И Слава понурился. Этим летом Студенич дважды прихватывал Славяна, с тяжелой поправки приходившего на смену. Объяснительные лежали в столе Студенича. Славяну даже показалось, что сквозь оргстекло, голубоватый табель-календарь и тяжелую столешницу проступили большие детские буквы его бестолкового и виноватого лепета. Какая совесть! Сурепка, вот что корячилось. Опять. Со всей первомайской, исполинской неизбежностью нависла над Соловейкиным щекастая колхозная сука. А с нею очередное безводное утро с ушастой черной гирей солнца и третья, третья объяснительная. Порочный круг. Смерть пионерки. Нет, точно выгнать задумал. Задумал выгнать. Падла Ильич, за что?
Когда же угрюмый падла Ильич, не глядя в жалкие кабаньи глазки Славы, кратко и просто объявил:
– Сегодня выйдешь в ночную. Ты и Красноперова, – механический Соловейкин мгновенно стал электрическим.

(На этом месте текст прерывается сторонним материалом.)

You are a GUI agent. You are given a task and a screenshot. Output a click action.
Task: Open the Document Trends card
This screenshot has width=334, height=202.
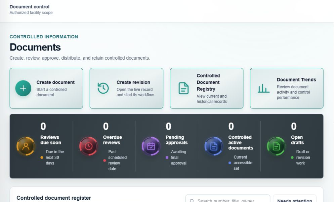point(287,88)
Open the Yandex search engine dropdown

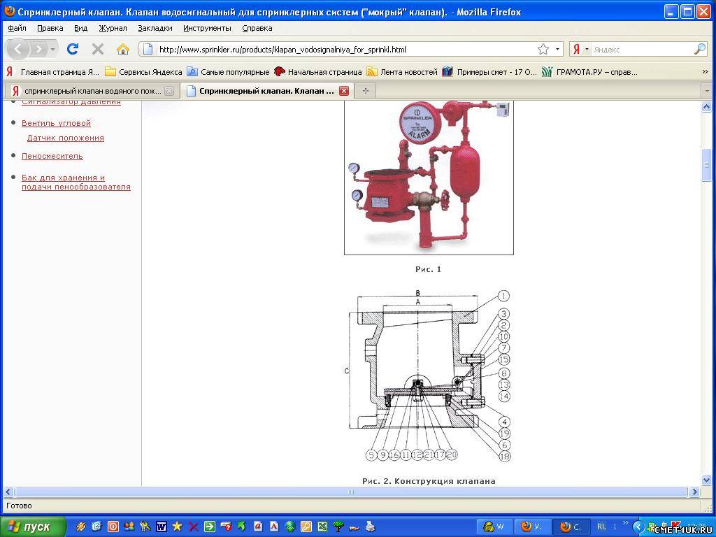tap(580, 49)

Сам изумился той быстроте, с которой его безмерное и безразмерное горе все без остатка оформилось, свернулось в четкую, пылающую пульку уставного:
– Есть!
Студенич поморщился от того, что при этом пара капель горячей, подобострастной слюны бякнулась на оргстекло его стола, но ничего не счел нужным добавить. Махнул рукой, и все. Свободен.
Соловейкин же от радости в холодном коридоре с размаху смазал здоровым кулаком по круглому боку огнетушителя. Краснорожий не сдался, остался на крюке, зато бурое мясо Славкиной руки, словно из-под лопнувшей перчатки, проклюнулось кровавыми кляксами на костяшках. И наплевать. Славян готов был расцеловать огнетушитель и того придурка, который пробил ночную смену. Понятно, что весь расчет Студенича на то, что завтра у Славы свободный день. И никакого отгула за ночь не будет, но и не будет больше этих объяснительных. Завяли помидоры. Сурепку съели. Ты мне, а я тебе. Есть совесть на белом свете. Есть.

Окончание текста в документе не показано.